Recently, a new tool has been added to America’s soft power” arsenal, one that may be useful to the incoming Trump administration as it crafts its policy toward Iran. the Global Magnitsky Human Rights Accountability Act was passed by the U.S. Senate on December 6th as part of its authorization for 2017 defense spending. Sen. Ben Cardin, D-Md., championed the law, which is an outgrowth of a 2012 sanctions law designed to penalize Russian authorities for the untimely death of Russian lawyer Sergei Magnitsky. 

In 2008, Magnitsky ran afoul of the Kremlin, when in the course of his work for hedge fund Hermitage Capital he uncovered a massive tax fraud scheme implicating a slew of government officials. Magnitsky was arrested and imprisoned in Moscow’s notorious Butyrskaya prison. He died there the following year as a result of improperly treated and neglected medical conditions. 

Magnitsky’s death attracted a lot of international attention, thanks in large part to the efforts of his employer, Bill Browder. In 2012, it resulted in the U.S. Congress passing human rights legislation that blacklisted nearly two-dozen Russian officials and functionaries for their complicity in the graft and corruption that cost the Russian lawyer his life. 

The Global Magnitsky Act, however, has a broader scope, and expands the penalties envisioned in the original act, things like visa bans, asset freezes and commercial blacklists to apply to any foreign officials found to be responsible for human rights violations or significant instances of corruption. It has become an effective weapon against human rights abuses as a tool of U.S. foreign policy. 

Iran may prove to be the test case for these new restrictions. The Islamic Republic has long been a human rights abuser, and over the past two years, the regime’s domestic practices have become more repressive than ever before, according to the United Nations.  Public executions within the Islamic Republic are at a 27-year-high, averaging more than four daily between April and June of 2015. Regime repression of ethnic minorities has also increased, rights activists say. Freedom of expression and the press are virtually nonexistent. Most tellingly, Iran ranked 169th out of 180 nations in the most recent World Press Freedom Index, a key metric of media liberty. 

Within the Islamic Republic, corruption is endemic. Ali Khamenei, Iran’s Supreme Leader, is believed to be one of the Middle East’s richest rulers, with a financial empire of nearly $100 billion. The Islamic Revolutionary Guard Corps commands as much as one-third of the national economy, and is deeply enmeshed in illicit and black market activities. Even the ostensibly “moderate” President Hassan Rouhani has been rocked by allegations of massive graft. 

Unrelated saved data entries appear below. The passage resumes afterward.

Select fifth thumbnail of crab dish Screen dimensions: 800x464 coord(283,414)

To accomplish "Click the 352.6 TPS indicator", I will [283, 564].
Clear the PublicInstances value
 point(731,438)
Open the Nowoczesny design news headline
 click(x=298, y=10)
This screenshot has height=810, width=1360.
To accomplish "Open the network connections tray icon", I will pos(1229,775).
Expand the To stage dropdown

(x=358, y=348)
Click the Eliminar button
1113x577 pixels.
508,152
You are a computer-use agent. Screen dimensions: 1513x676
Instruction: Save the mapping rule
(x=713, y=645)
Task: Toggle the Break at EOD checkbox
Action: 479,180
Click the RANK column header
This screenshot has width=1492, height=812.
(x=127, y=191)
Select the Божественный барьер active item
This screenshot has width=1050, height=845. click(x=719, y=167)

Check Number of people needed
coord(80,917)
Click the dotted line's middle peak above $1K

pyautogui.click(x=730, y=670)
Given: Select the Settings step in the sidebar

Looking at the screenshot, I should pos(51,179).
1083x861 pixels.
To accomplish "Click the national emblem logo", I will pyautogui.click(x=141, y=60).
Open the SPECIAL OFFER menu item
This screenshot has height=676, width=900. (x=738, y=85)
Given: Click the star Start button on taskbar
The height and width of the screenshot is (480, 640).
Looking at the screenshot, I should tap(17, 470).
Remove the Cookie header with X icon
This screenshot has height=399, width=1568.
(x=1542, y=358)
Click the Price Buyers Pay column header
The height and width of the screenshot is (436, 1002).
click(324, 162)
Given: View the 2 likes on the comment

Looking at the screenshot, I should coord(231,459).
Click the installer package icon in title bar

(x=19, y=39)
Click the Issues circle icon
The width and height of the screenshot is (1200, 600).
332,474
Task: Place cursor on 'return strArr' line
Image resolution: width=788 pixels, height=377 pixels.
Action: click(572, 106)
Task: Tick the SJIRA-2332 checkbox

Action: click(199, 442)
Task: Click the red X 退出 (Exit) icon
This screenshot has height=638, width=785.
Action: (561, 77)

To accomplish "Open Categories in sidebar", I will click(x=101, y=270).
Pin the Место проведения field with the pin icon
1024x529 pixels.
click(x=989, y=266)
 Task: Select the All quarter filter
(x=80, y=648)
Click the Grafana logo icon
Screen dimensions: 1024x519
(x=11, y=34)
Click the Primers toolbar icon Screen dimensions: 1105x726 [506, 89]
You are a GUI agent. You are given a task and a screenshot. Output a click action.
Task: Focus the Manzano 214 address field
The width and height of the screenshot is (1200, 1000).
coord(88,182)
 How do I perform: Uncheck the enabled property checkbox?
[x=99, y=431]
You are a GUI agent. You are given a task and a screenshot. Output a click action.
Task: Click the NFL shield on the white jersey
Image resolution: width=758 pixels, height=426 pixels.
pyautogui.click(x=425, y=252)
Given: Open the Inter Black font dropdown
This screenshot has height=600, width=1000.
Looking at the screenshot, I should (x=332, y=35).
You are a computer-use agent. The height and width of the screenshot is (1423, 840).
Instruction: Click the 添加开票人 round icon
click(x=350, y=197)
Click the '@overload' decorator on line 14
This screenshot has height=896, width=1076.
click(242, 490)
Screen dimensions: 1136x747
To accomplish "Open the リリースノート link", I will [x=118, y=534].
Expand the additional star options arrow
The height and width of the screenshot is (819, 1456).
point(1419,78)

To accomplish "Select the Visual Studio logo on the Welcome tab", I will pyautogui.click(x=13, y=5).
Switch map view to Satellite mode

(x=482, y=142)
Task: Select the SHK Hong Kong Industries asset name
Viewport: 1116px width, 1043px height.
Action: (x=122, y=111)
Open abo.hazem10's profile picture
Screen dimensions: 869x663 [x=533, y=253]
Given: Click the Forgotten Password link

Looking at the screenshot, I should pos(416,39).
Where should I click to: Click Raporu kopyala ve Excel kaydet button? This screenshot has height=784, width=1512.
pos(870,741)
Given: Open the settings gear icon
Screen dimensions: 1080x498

Ordinary Iranian citizens chafe under the systemic corruption” of the country’s clerical regime, but they have been ignored by the West, who has turned a blind eye so that they can pursue diplomatic détente. 

 

As the incoming Trump administration ponders a new approach to Iran, highlighting Iran’s repressive domestic practices, and targeting its most egregious actors, could send a powerful signal that the United States once again stands with the country’s captive population. The new White House now has a critical tool to do just that,” Berman writes.